Laura's column "One Minute Reviews" has appeared bi-weekly in Wilmington, Vermont's Deerfield Valley News since 2015. In April 2018, she found that no Vermont periodical consistently reviews all commercially published fiction and non-fiction by Vermont authors, so she started a series to fill that void. Published reviews from that series and some earlier reviews of local authors are listed with links to a scan of the printed copy. Reviews still in queue are listed without links until they appear in print.

The books reviewed in this series are available through Wilmington's Pettee Memorial Library, the Whitingham Free Public Library, and locally owned Bartleby's Books in Wilmington.




Deerfield Valley News, 7/3/2018

A Compassionate, Literary Airplane Thriller

Chris Bohjalian, The Flight Attendant. Doubleday, 2018.

Cassandra Bowen wakes slowly in a posh Dubai suite, hung-over, ashamed of her one-night stand, and puzzled that she is still in bed last night's lover. She thought she'd left. She should have left. She's a flight attendant, and at 11:15 she has to be back in her own hotel room and ready to be shuttled to the airport for the return flight with the rest of the crew. Miserably, she shrugs off her shame, sits up, and looks at Alex Sokolov, hedge fund manager, the passenger in 2C, the latest of many lovers who've liked her because she's a drunk and easy … . And his throat has been cut. Next to his side of the bed, there's a vodka bottle with a broken neck and a sharp edge. Did she murder him? She hopes not, but she's been blackout drunk so many times that she knows all about memory gaps. Terrified, she destroys what "evidence" she can as she hurries to her own hotel room. She changes into her uniform, and although she panics when her friend knocks on her door, and again as the airplane's takeoff is held up, she manages to keep up her professional standards on the flight, and hopes it's over. But of course it can't be. In Dubai, Alex's body is discovered, Cassie's presence in his room is established, and soon she is answering to the FBI. Even more alarmingly, she senses that she is being followed. As her life spins out of control, Cassie resorts to the conditioned subterfuge of functioning alcoholism, lying and making disastrous "investigations" that impede the efforts of her intelligent lawyer, Ani Mouradian.

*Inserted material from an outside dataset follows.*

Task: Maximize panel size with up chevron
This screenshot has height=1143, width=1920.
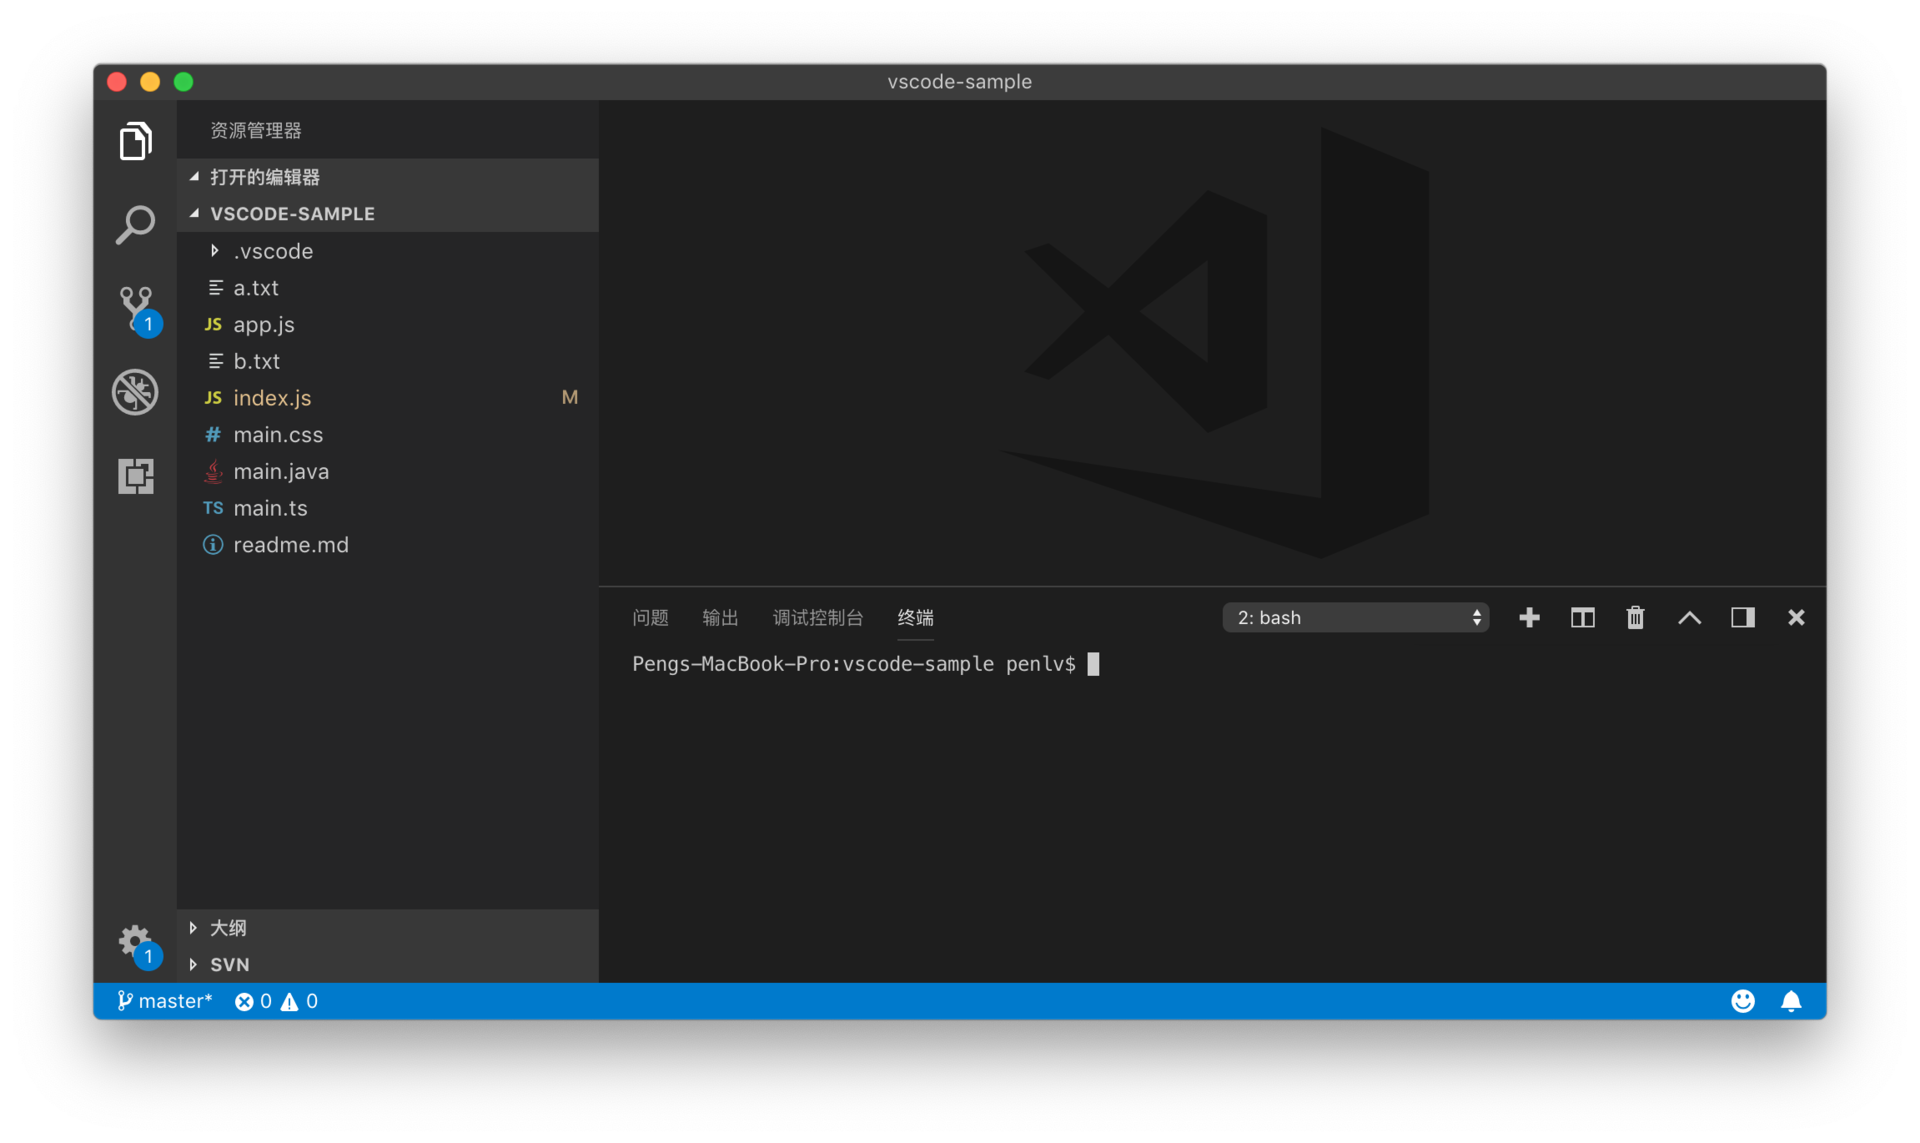Action: pos(1689,618)
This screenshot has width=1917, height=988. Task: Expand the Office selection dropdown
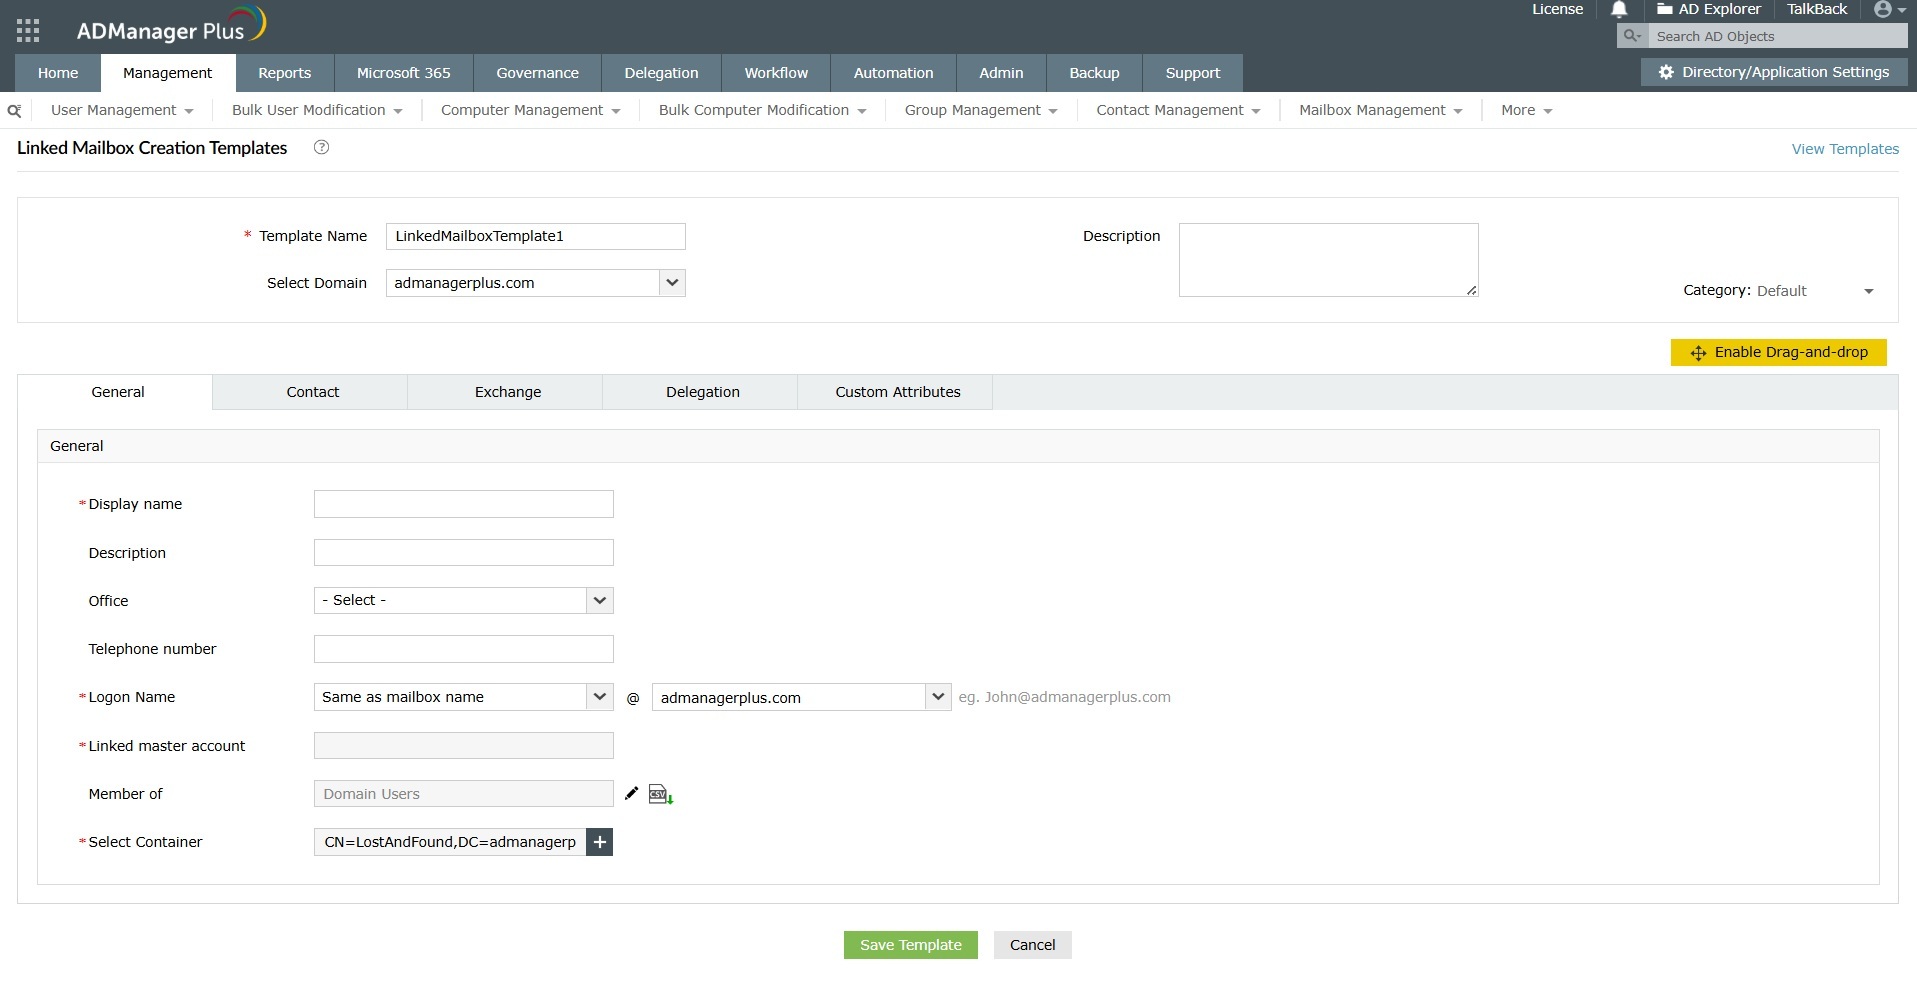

As she stumbles from one error, one drink, and one lover to another, Cassie clings to her only clear memories about her night with Alex. First, he was kind to her, warmly sharing his love of Russian literature with her. Second, his colleague Miranda stopped by the room late at night to talk about the next day's meeting, bringing a bottle of vodka which the three of the shared. The memory is accurate – except the woman, neither named Miranda nor a colleague of Alex's, was a professional assassin working for Russian oligarchs. She is introduced to the reader in an early chapter, and her share of the narrative gives the book's title a double meaning: she becomes the chillingly professional attendant of Cassie's flight.

The dual point of view allows Bohjalian to keep up the plot's accelerating pace by switching perspectives, repeatedly withholding information that would allow readers to anticipate the book's direction. The climax of that technique comes in final pages that explode with a revelation that has been prepared but has almost certainly gone unnoticed. What stays with the reader after the book is closed, however, is Bohjalian's parallel portraiture of two very different women, each with painful memories of her father that has affected her life's choices, and each – again very differently – a victim of abuse from men in positions of power. Whether professionally dealing with thoughtless treatment from passengers, or capably serving remorseless men to whom "paranoia is a survival skill," Bohjalian's admirably portrayed flight attendants inhabit a literary world far above the patterns of commercial airplane reading.